For further legal advice and to talk with an experienced probate attorney, please feel free to give us a call at (718) 875-2191 or request a consultation.

Probate 101 – Appointment of the Executor

If you are named Executor in a Will, you may be asking yourself what are the next steps? Hiring a knowledgeable and experienced probate/estate attorney can help you with all the necessary steps in probating the Will. The first phase of probate is to get appointed as Executor by the Surrogates Court.

The following documents need to be submitted to the Surrogates Court to allow you to become Executor.

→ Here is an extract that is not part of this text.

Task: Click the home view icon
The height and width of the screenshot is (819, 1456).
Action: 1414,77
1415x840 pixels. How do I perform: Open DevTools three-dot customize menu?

  • Original Will – The original Will needs to be submitted to the court.
  • Death Certificate – An original death certificate needs to be submitted to the court as well.
  • Petition – This is the document that informs the court that you were nominated as Executor, and that you are moving to have the Last Will and Testament probated. You are petitioning the court for Letters Testamentary which will give you authority to gather the assets of the deceased and act as Executor.
  • Waivers – Waivers need to be sent to the interested parties that would receive the estate if there were no Will (called intestacy). The waiver specifies that the party consents to the Will being admitted to probate and that you will be appointed as Executor. The waiver needs to be signed and notarized. If the waiver is not received a citation will need to be issued.
  • Citation – A Citation is served on interested parties that did not return the waiver. The citation is a date issued by the court which gives the interested party the right to object to the Will being probated. It is a matter of speak now or forever hold you peace. If the interested parties do not come forward they lose their right to object.
  • Affidavit of Due Diligence – If the location of an interested party is unknown and cannot be located after a diligent search, an affidavit to the court listing the methods attempted to find the interested party is needed.
  • Publication – If we are unable to find the addresses of an interested party after a diligent search, it is necessary to publish in a newspaper for four weeks that the Will is being offered to probate.
  • Notice – This document is sent to people mentioned in the Will who are not interested parties and would not receive anything through intestacy if the Will were not to be probated. It notifies them that they have been mentioned in the decedent’s Will.
  • Affidavit of Sole Heirship/Affidavit of Heirship – Depending on the situation, the Court will ask for an affidavit explaining the genealogy of the family.
  • Affidavit of Comparison – The court requires us to file a copy of the original Will that is examined by two witnesses attesting that the copy of the Will is the same as the original.
  • Submitting all documents to the court – Once all documents are submitted to the court, the court reviews them to ensure that everything has been done properly.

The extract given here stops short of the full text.